Last night, The Wife and I went to see The Violent Femmes. I love the Violent Femmes. Did you know, you can't fuck with the Violent Femmes? You can not fuck with this band. It's true. I heard someone say it once on a recording.

The Violent Femmes: midwestern minimalist music for socially awkward serial killers. I love it.

Tonight, I was gonna write a hopefully charming and witty review. Not so much one of the musical perfomance, I'll leave that for the clamour of the critics. I was gonna write more about the entire show. I wanted to write about being first beside, and then surrounded by a gaggle of Tecate sucking coeds who jabbered incessantly. I wanted to convey with humor my annoyance at the way they stood on either side of us and gestured wildly, thumb tapping on their cell phones and actually text messaging each other about the state of their real and imagined social relationships. Only once did they pause briefly to sing, with neither sense nor understanding of the irony of their actions:
When I'm out walking I strut my stuff yeah I'm so strung out
I'm high as a kite I just might stop to check you out
let me go on
like I blister in the sun
let me go on
big hands I know your the one
body and beats I stain my sheets I don't even know why
my girlfriend she's at the end she is starting to cry
let me go on
like I blister in the sun
let me go on
big hands I know your the one
I was gonna write about all that. But now I'm not. Now, none of it matters. Hell, none of it ever did. It never does. We delude ourselves into giving meaning to the trivial, falsely secure in the the thin comfort of our daily affairs.

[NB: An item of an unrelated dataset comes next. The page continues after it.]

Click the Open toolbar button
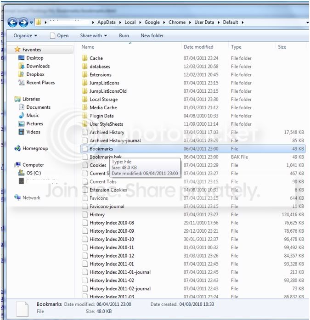Screen dimensions: 310x320 click(59, 35)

Situations evolve, events spiral.

Instead I myself sitting here, self-medicating myself with a Sprite laced with a double shot of medium grade tequila into a more relaxed mind state. Again and again I listen while Bob Marley repeatedly tells me
Don't worry about a thing, 'cause every little thing's gonna be all right
I have just returned home. I have just left The Boy snuggled in the arms of The Wife a few miles from here.

It's been a bad day.

No, it's nothing really new, no roads untravelled here. All this week The Boy has been putting us all through the paces of his various respiratory issues and ailments. He is quite sick. It happens every once and awhile. It's part of the nature of The Boy.

Today was the exception. The Boy went a little farther down that road than we have been before. It's not a pretty place.

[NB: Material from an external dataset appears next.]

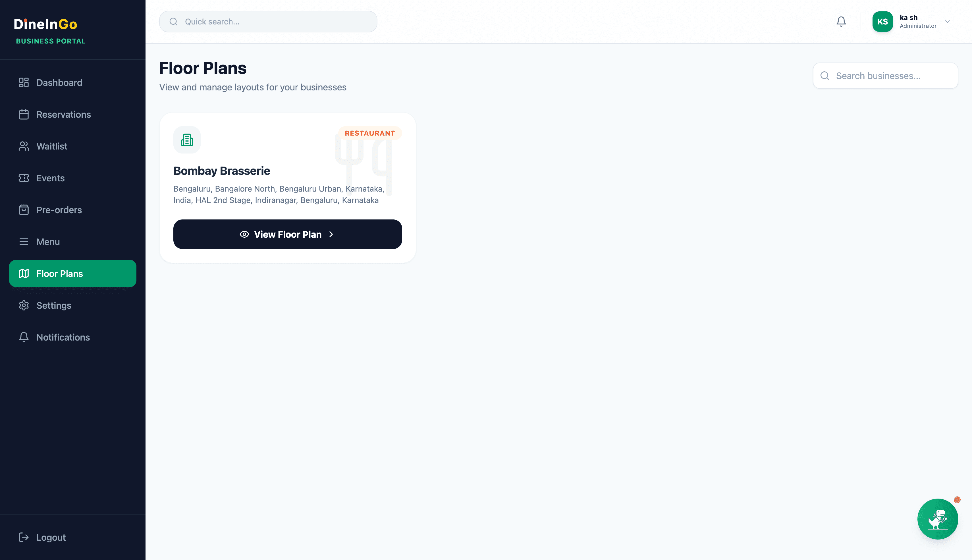
Task: Select the Floor Plans sidebar item
Action: point(60,273)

Tonight The Boy and The Wife rest uncomfortably at the local Pediatric Intensive Care Unit.

They are in a small room, cramped with the cold sterility of monitors and machines. The wall shared with the corridor is made entirely of windows.

It is an odd place and disconcerting place.

While there, you will sometimes find that you can no longer look at the frail plugged-in and tuned-out body of The Boy because you will invevitably explode into tears. You need to look briefly away.

You will stare either at the nothingness or obsessively watch the numbers on the monitors, silently cursing and praying they move in the right directions. You can't help but to peer out at the doctors and nurses who parade by, looking at you and your child as though you are the new attraction while making notes on their clipboards.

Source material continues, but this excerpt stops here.